As I ponder Raven’s question, I am aware of the divisions that exist in the mental health community. It is reminiscent of political parties sparring over ideological systems while action languishes. There is no room for it while people suffer, yet still it exists. Like Jodi Langellotti, I implore my colleagues and the educational institutions that train us to take the important steps: teach the best treatments and refer to providers who provide them. General practitioners refer to cardiologists and oncologists, specialists, when needed. Mental health ought to be no different.

But I fear that my field will not change unless it is demanded by the public. So to all who read this, recognize that you have power, too. We may need an uprising of sorts – a grass roots movement. Do not believe you must wait for mental health to change itself. Speak up to your general practitioners and your pediatricians. Speak to anyone you know who refers for mental health services. Tell them that OCD must be treated by a specialist in ERP. Take documents from the IOCDF, the Peace of Mind Foundation, the Anxiety and Depression Association of America (ADAA), or the practice guideline from the American Psychiatric Association (2) with you.
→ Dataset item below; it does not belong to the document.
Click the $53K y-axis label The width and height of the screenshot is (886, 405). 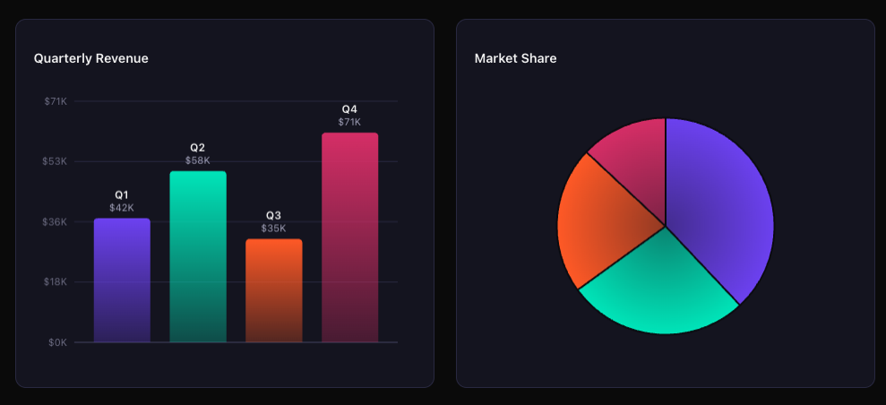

Those of us in the trenches doing the work of treating OCD using the treatment demonstrated to have the best impact will keep doing our part to spread the word. But we are buoyed by the informed voices that come from the public. We are energized when we see you posting during OCD Awareness Week, when you show up at OCD Walks, when you host screenings of movies like “Unstuck: An OCD Kids Movie,” or when you tell your story on the news, in a book, in an article, or in a simple social media post. It’s long past time for a change. I don’t want to keep listening endlessly to stories like Raven’s. I’m ready for stories of, “I was just diagnosed with OCD and my doctor knew to send me to a specialist.”

______________________________________________________________________________

“An Open Letter to Mental Health Providers”: https://livinginchbyinch.com/an-open-letter-to-mental-health-providers/

International OCD Foundation: https://iocdf.org/

Is Fred in the Refrigerator? Taming OCD and Reclaiming My Life – by Shala Nicely: https://www.amazon.com/Fred-Refrigerator-Taming-Reclaiming-Life/dp/1732177007/ref=tmm_pap_swatch_0?_encoding=UTF8&qid=&sr=

(1) International OCD Foundation Brochure – What is OCD?: https://iocdf.org/wp-content/uploads/2014/10/What-is-OCD-9-25-17.pdf

(2) American Psychiatric Association, “PRACTICE GUIDELINE FOR THE
Treatment of Patients With Obsessive-Compulsive Disorder”: http://psychiatryonline.org/pb/assets/raw/sitewide/practice_guidelines/guidelines/ocd.pdf

*No real names of group members have been used.